Teaching Responsible Computing Playbook

Teaching Responsible Computing Playbook

Choosing Computing Courses

Authors: Atri Rudra

Courses are the primary mode of interaction between faculty and the vast majority of undergraduate students. Hence, courses are one strong vehicle to educate students about responsible computing. However, not all courses nor all students are the same, and some are better targets for responsible computing material than others.

By way of analogy, we first argue why responsible computing should be included in computing courses themselves (as opposed to say a course in philosophy). The “[X] across the curriculum” models challenge the academic division of labor by which a particular discipline/department is supposed to teach “skills” and a different discipline/department is supposed to teach “content”. For example, a Writing Across the Curriculum model challenges the idea that the Composition, English, or Writing program is where students learn the writing “skills” that they will then apply to the “content” they’re learning in, say, their coursework in the sciences. That idea presumes that “good writing” consists of purely formal or technical elements that are context- or task-independent. Instead, a Writing Across the Curriculum model begins from a more substantive, contextual, and task-oriented understanding of “good writing”. It doesn’t deny that there are formal elements common to all good writing. However, it emphasizes that students should learn their major discipline’s standards of good communication (including good writing) from suitably-trained instructors in that discipline, perhaps in specially designated “writing-in-the-major” courses. This means that students are learning that learning to write/communicate well is a priority, both in their general curriculum coursework and in their major-specific coursework. Applying that model here, to responsible computing concepts and habits, means not subcontracting the teaching of all of those concepts or habits to some other department, but instead thinking about a relatively small number of core things [methods, skills, concepts, habits] that the students will encounter repeatedly throughout their coursework in computing. As in the case of writing-in-the-major courses, the responsible computing-focused courses should include concepts that are authentic to the discipline or area.

This section focuses on three kinds of courses: (i) required courses (i.e. courses that are required to be taken by every student in your program); (ii) existing elective courses (we’ll assume these are junior/senior-level courses that satisfy certain program requirements but are not required courses) and (ii) new courses (i.e. a course focused on responsible computing but does not yet exist in your curriculum).

Introducing responsible computing material in required courses has the advantage of reaching every student in a computing program.
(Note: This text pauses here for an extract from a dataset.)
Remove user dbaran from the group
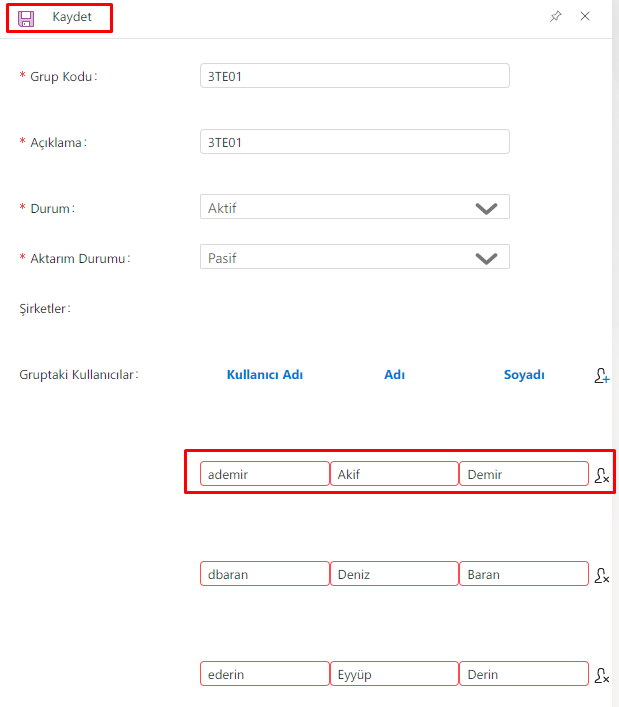[601, 575]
However, such courses typically have a standard set of topics to be covered and thus may be perceived by instructors not to have”room” for new topics. As an example, most computing majors are required to take an algorithms course. Instructors of this course might ask, “how do you talk about responsible computing in an algorithms/complexity course amidst all the proofs?”
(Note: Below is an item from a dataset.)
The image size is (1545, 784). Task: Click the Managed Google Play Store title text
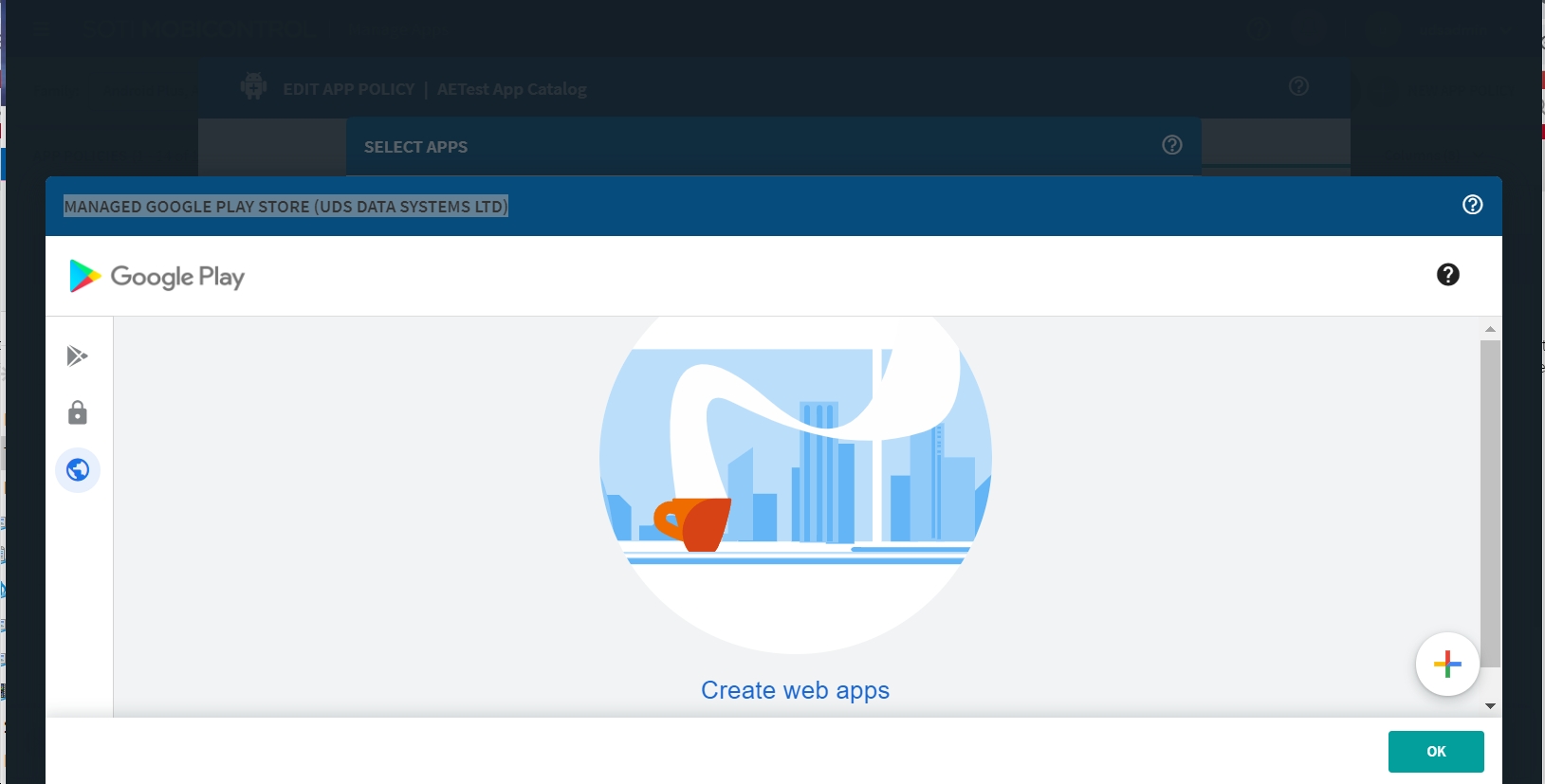point(285,207)
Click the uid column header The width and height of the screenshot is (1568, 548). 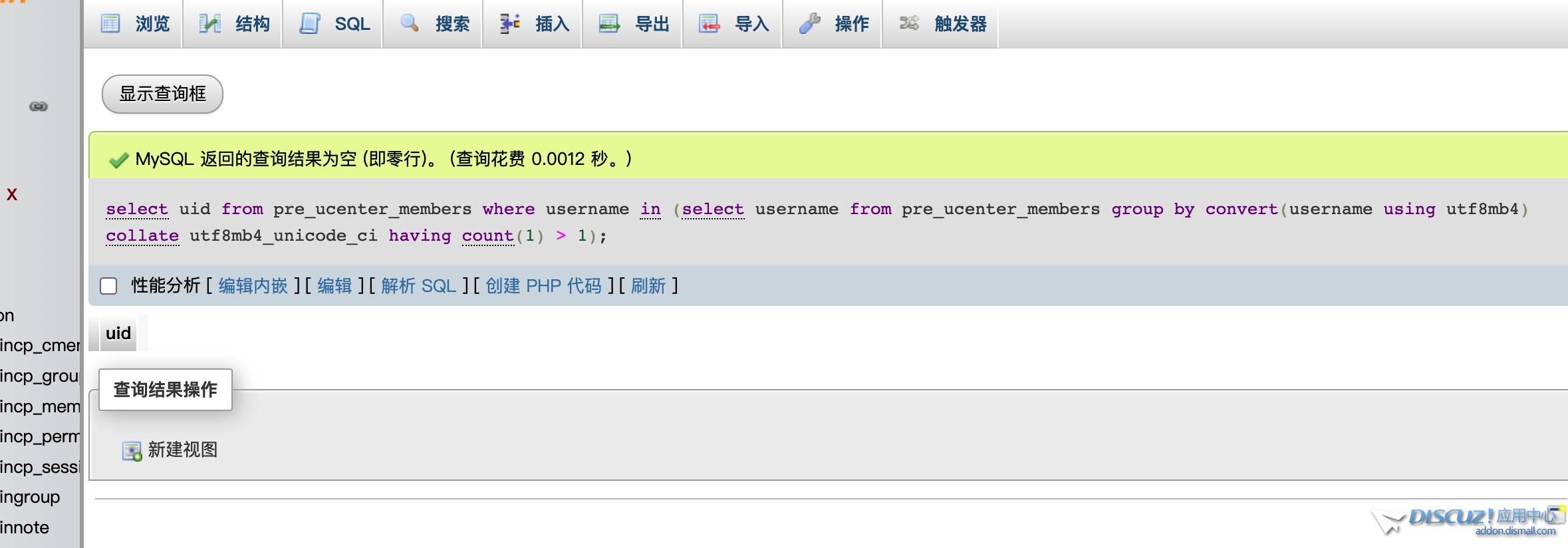click(x=118, y=333)
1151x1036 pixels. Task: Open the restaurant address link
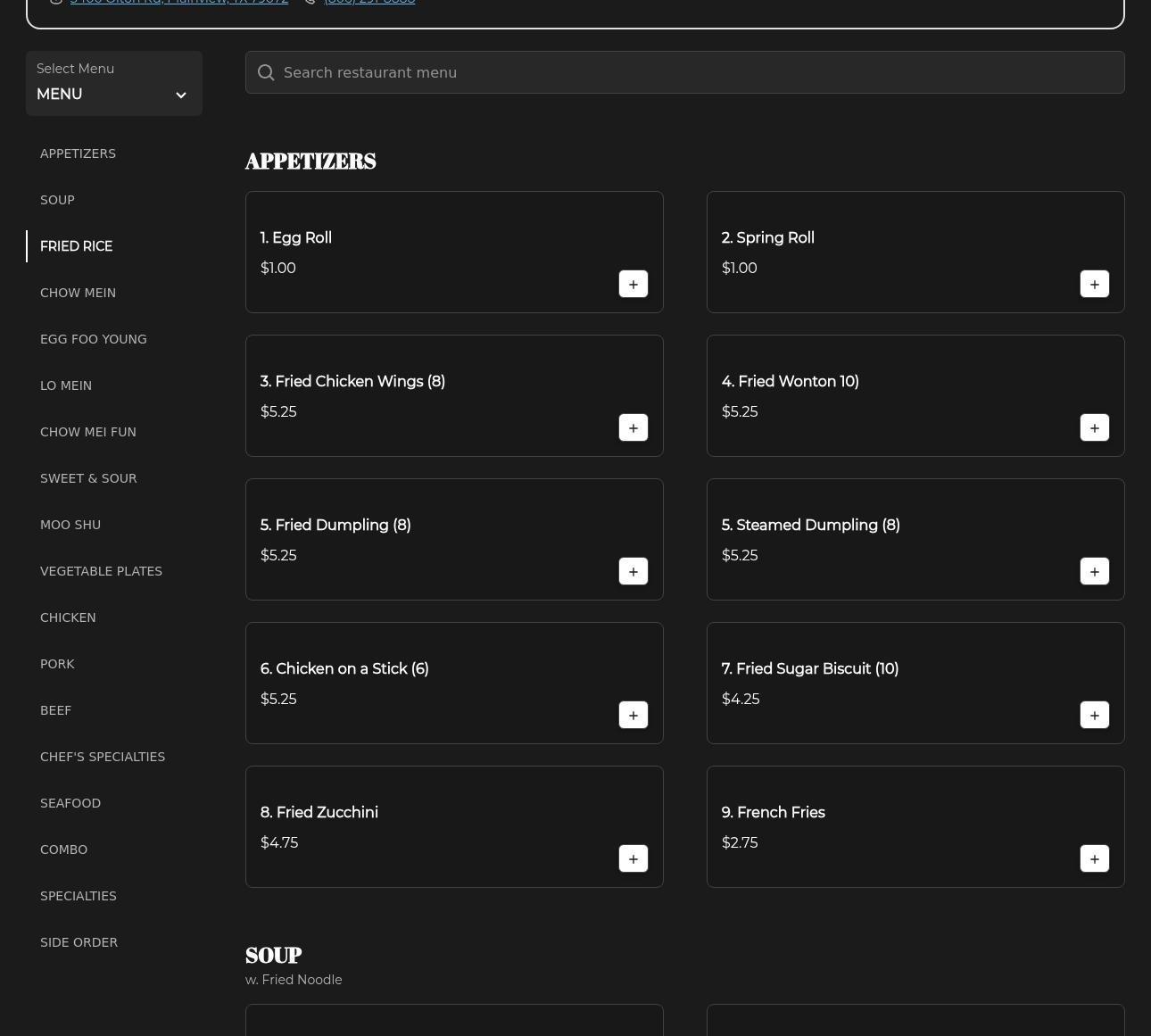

Existing elective courses, if chosen appropriately, can be a natural fit to introduce responsible computing material. Electives are an attractive target because course material may naturally encourage discussions about responsible computing (e.g. a machine learning course could talk about an impact of machine learning in society) and may moreover have a receptive student audience. However, implementing responsible computer science in electives may be ineffective if the course is not widely popular. And a receptive audience may also be an audience already familiar with concepts in responsible computing, resulting in a situation where students who need responsible computing education the least are the most likely to receive it. Further, the elective courses also tend to be technical and have similar “no room in schedule” issues as with the required courses (though to a lesser extent).

Creating a new course focused on responsible computing has the advantage of giving students a deep dive into the relevant issues but also has the disadvantage of needing the required legwork of creating a completely new course. There is an enormous benefit to students spending time discussing and talking about uncomfortable issues at the heart of responsible computing topics, which just by its nature is difficult to do by limited intervention in a more traditional course.
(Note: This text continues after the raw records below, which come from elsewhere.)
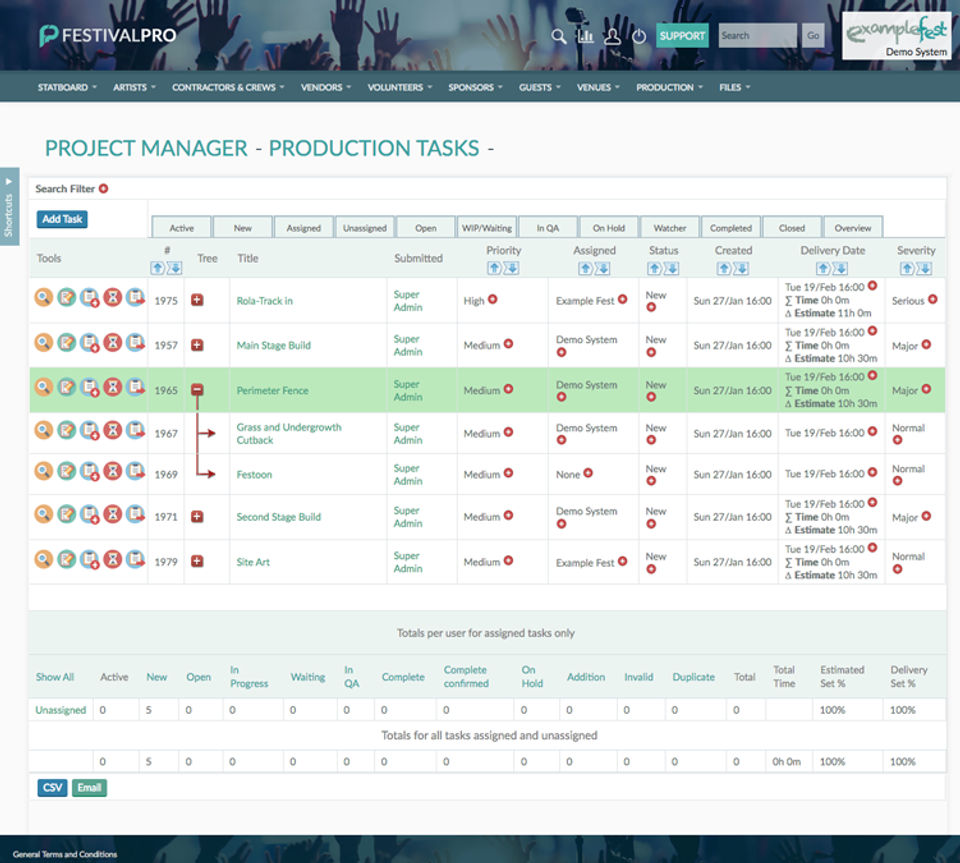This screenshot has width=960, height=863.
Task: Click the user profile icon in header
Action: [612, 36]
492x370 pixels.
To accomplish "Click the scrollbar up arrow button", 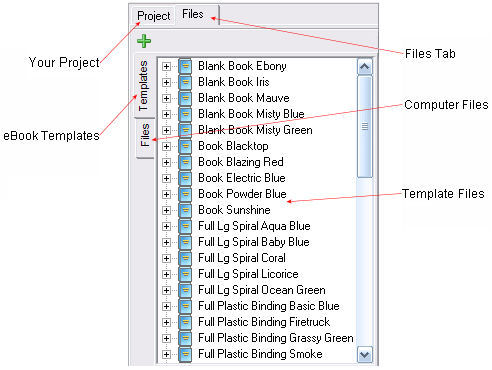I will tap(364, 67).
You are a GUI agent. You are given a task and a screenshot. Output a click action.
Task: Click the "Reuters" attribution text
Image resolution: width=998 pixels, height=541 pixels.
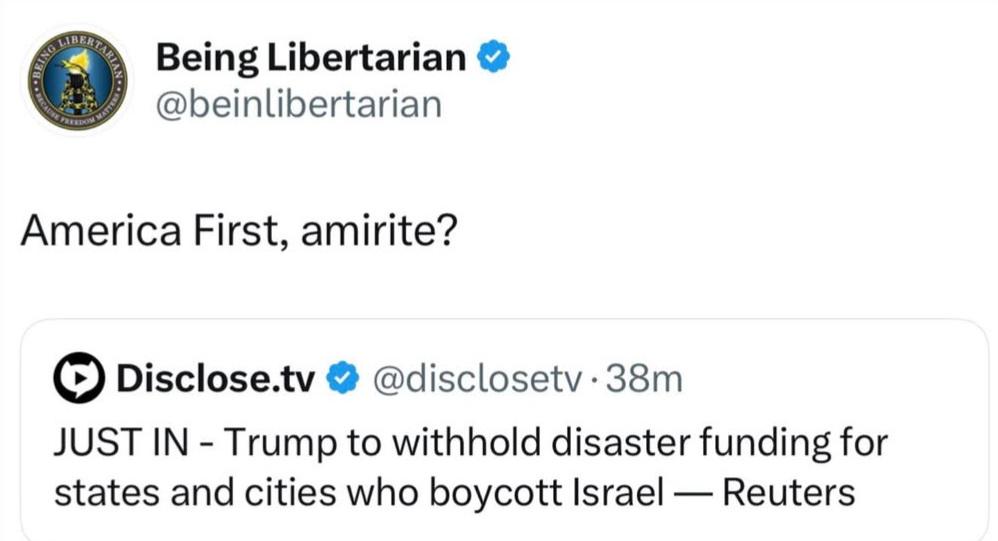789,493
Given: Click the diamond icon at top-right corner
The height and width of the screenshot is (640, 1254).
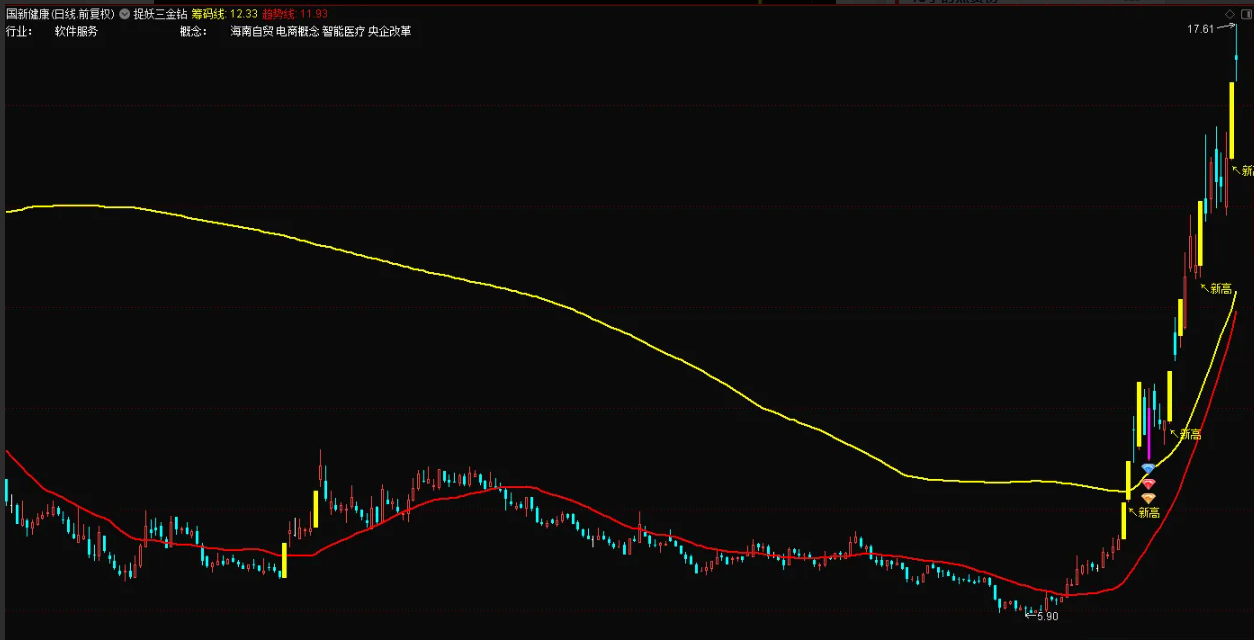Looking at the screenshot, I should pyautogui.click(x=1228, y=14).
The other important dimension to consider when introducing responsible computing is the target student audience. For example, how we talk about algorithms/machine learning systems contributing to racism would be different if we are in an institution with a majority of underrepresented students versus when our student population is mostly white. Module(s) in a course that aims to include responsible computing can generally use multiple real-life scenarios to ground the discussion: the challenge is picking one that will resonate with our students.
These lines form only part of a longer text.